» **What is required**
Lines in the listing below may contain the string "More". Say how many do, giving only the number.

» **Task input**

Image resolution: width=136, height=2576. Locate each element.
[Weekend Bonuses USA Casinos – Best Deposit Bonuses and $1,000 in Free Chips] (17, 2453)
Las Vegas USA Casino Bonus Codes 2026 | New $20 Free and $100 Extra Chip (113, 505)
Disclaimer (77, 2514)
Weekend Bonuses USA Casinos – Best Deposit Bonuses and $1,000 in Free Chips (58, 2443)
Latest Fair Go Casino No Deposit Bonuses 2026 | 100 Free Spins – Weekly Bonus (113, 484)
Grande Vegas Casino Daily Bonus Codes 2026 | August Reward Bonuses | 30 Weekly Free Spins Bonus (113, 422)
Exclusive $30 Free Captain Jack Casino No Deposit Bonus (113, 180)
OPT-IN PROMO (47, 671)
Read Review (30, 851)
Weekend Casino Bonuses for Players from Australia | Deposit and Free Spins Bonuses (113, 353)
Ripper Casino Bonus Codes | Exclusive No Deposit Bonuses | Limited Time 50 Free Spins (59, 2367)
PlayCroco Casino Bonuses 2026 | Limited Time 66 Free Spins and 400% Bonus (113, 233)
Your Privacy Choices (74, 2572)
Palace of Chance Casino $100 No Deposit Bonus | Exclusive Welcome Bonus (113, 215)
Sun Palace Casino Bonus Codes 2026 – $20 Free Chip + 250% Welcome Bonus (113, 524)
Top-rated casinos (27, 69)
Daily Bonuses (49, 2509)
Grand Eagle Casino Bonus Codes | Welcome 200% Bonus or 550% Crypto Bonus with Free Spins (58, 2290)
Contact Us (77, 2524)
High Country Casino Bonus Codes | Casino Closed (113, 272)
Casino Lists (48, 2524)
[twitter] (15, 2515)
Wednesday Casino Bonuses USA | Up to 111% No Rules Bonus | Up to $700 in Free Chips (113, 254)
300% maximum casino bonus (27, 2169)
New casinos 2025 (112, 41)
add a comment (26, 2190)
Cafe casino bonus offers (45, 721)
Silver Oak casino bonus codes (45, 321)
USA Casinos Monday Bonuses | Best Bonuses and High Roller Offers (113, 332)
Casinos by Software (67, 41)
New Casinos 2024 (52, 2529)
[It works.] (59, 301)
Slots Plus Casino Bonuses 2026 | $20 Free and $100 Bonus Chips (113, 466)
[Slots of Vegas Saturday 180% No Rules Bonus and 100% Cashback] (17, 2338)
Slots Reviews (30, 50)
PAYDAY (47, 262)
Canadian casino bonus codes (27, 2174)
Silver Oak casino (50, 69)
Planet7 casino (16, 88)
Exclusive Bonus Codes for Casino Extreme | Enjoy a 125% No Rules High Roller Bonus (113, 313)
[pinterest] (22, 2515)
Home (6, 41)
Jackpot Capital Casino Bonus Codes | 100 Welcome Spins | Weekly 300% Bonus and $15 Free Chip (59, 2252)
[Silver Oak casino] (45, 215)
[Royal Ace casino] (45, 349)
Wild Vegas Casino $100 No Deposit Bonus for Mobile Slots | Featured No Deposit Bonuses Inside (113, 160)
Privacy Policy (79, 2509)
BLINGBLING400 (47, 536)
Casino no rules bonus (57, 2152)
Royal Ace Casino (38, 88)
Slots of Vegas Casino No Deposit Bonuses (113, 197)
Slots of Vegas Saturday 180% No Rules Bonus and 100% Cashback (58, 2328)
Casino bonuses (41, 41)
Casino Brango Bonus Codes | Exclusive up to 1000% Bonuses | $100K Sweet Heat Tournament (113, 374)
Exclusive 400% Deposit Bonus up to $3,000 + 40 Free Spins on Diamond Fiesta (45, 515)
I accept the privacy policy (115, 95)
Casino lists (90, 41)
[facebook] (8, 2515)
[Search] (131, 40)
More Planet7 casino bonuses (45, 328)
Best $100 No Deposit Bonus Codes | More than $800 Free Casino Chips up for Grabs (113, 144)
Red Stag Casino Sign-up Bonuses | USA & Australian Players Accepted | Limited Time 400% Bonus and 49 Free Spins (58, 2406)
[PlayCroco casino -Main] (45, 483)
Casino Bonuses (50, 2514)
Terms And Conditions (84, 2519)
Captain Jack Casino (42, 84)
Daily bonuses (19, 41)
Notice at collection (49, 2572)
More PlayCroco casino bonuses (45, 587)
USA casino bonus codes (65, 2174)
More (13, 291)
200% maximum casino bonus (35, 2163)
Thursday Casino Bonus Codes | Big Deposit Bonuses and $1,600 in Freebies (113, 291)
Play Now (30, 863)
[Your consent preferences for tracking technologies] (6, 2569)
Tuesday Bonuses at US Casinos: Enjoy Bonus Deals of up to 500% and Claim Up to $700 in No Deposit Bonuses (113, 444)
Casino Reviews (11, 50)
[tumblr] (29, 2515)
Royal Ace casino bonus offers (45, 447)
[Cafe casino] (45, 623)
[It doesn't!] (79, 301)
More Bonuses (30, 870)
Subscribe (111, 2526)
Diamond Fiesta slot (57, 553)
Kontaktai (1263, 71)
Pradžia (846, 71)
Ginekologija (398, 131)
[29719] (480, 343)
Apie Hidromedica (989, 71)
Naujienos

» **Task answer**
5